Efectivamente, Leslie se quedó sin habla por unos instantes.

—¿Que te casas? —repitió. Enseguida pensó que el tono de sorpresa con el que lo había dicho podría ofender a Gwen, pero lo cierto era que simplemente no había podido ocultar su asombro.

Gwen, el prototipo de solterona, la chica anticuada que vivía aislada en el campo… Gwen, la que parecía no percibir el paso del tiempo, estancada en otra época, cuando las jóvenes esperaban en casa a que llegara un príncipe azul a pedir su mano… ¿Gwen se casaba? ¿Así de simple?

—Perdona —se apresuró a decir—. Es solo que… pensaba que tenías claro que no querías casarte.

Era mentira. Sabía que Gwen siempre había ansiado que se hicieran realidad en su propia vida las historias de las novelas románticas que devoraba con fruición.

—Soy tan feliz —dijo Gwen—, tan inmensamente feliz… Es que ya casi había perdido la esperanza de encontrar a alguien ¡y resulta que me caso este mismo año! Hemos decidido que a principios de diciembre estaría bien. Ay, Leslie, de repente todo es tan… ¡tan distinto!

Finalmente Leslie había conseguido serenarse.

—¡Gwen, me alegro mucho por ti! —dijo con toda sinceridad—. ¡De verdad, no sabes cuánto me alegro! ¿Quién es el afortunado? ¿Dónde lo has conocido?

—Se llama Dave Tanner. Tiene cuarenta y tres años y… ¡y me quiere!

—¡Maravilloso! —exclamó Leslie, aunque por dentro notó que volvía a apoderarse de ella la misma sensación de asombro.

En primera instancia había pensado en un hombre considerablemente mayor, un viudo tal vez, de sesenta años cumplidos que estuviera buscando a alguien que se ocupara de él. Se avergonzó de ello, pero en realidad no se le ocurría ningún otro motivo que no fuera por interés por el que un hombre pudiera querer mantener una relación con Gwen. Era muy buena persona, era sincera y afectuosa, pero no le parecía que tuviera ningún encanto especial capaz de despertar el deseo de nadie… A menos que se tratara de alguien capaz de valorar a la gente por lo que era, pero por experiencia Leslie no creía que hubiera muchos hombres así.

Claro que tal vez se equivocaba pensando de ese modo, reflexionó.

—Bueno, ya te lo contaré con todo detalle cuando nos veamos —dijo Gwen, rebosante de alegría y excitación—, pero primero me gustaría invitarte a una fiesta. El sábado celebramos una especie de… compromiso ¡y el mejor regalo que podría recibir es tenerte allí conmigo!
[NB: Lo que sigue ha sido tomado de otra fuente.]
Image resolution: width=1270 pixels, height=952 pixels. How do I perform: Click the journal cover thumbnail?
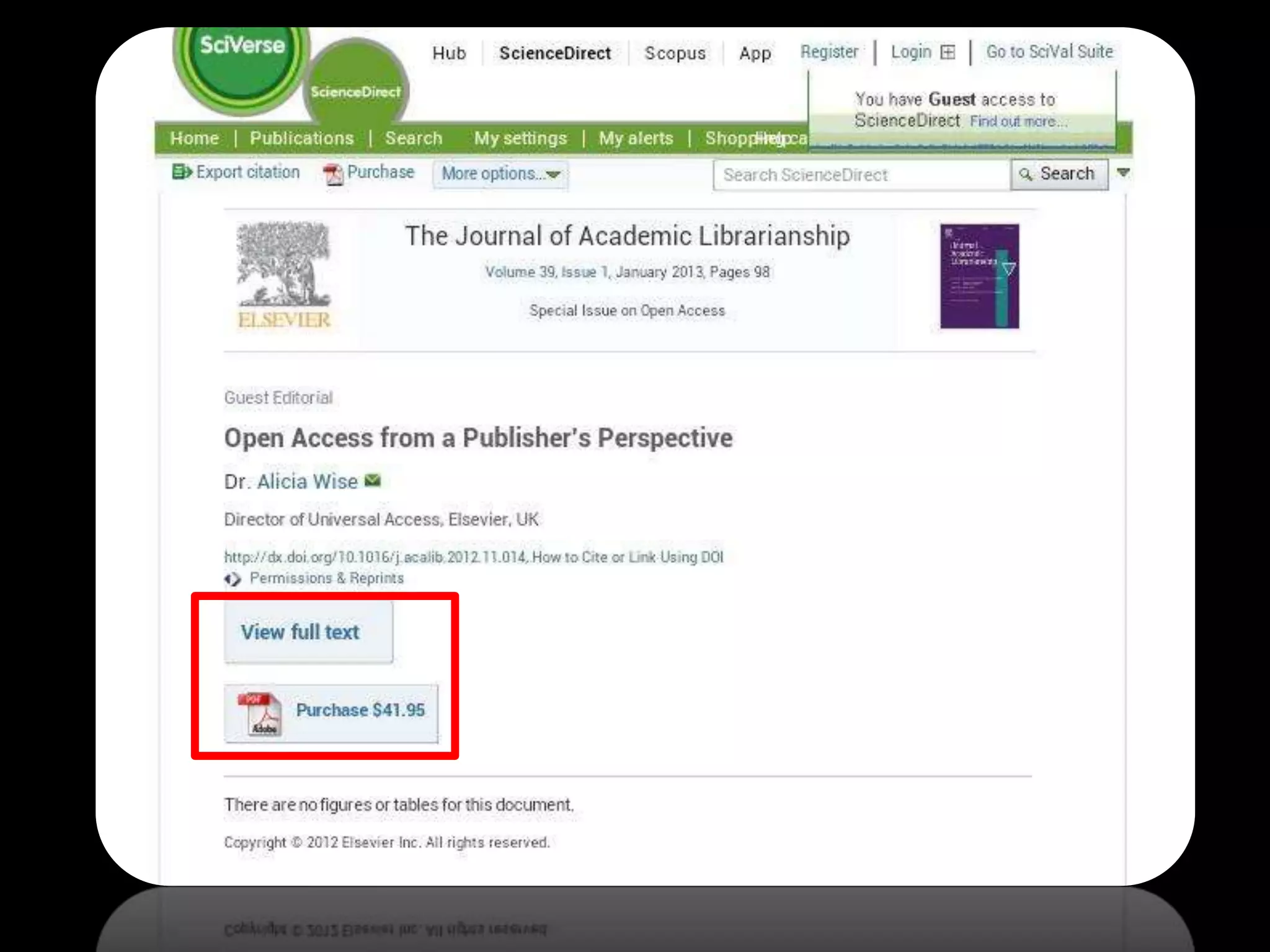point(979,276)
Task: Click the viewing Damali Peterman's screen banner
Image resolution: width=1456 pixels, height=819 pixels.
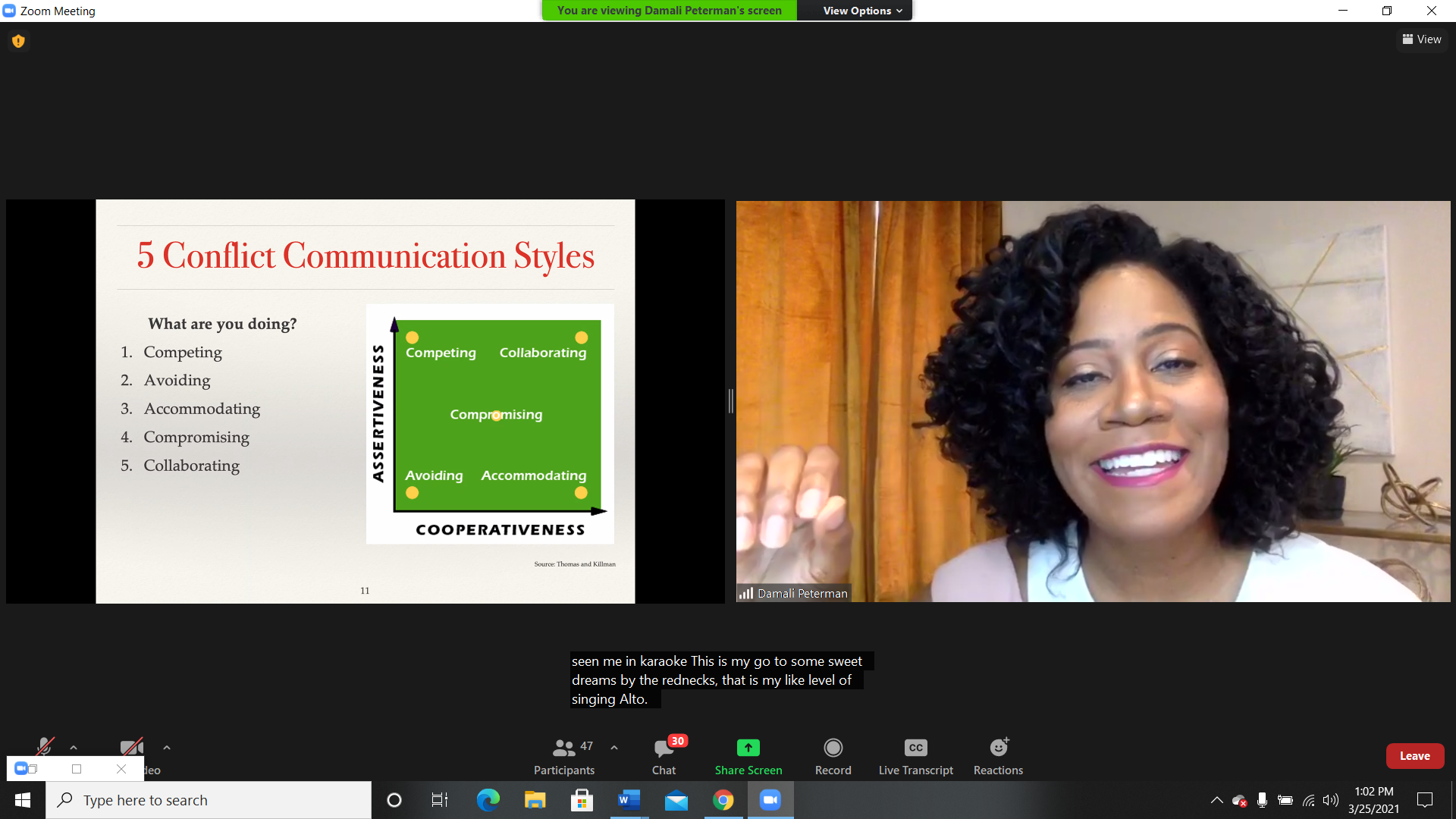Action: tap(669, 11)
Leslie pensó rápidamente. El viaje hacia el norte era demasiado largo y engorroso para pasar allí solo un fin de semana, pero al fin y al cabo estaba de vacaciones. Podría marcharse al día siguiente, viernes, y quedarse tres o cuatro más. Yorkshire era su tierra natal, se había criado en Scarborough y hacía mucho tiempo que no había estado allí. Podría quedarse en casa de su abuela, Fiona; seguro que la anciana se alegraría de verla. Naturalmente, no tenía mucho tiempo porque la cuestión del alquiler era urgente, pero tampoco era mala idea recorrer los escenarios de tiempos pasados. Y, para ser sincera, se moría de curiosidad por ver qué hombre quería casarse con Gwen, ¡su amiga Gwen!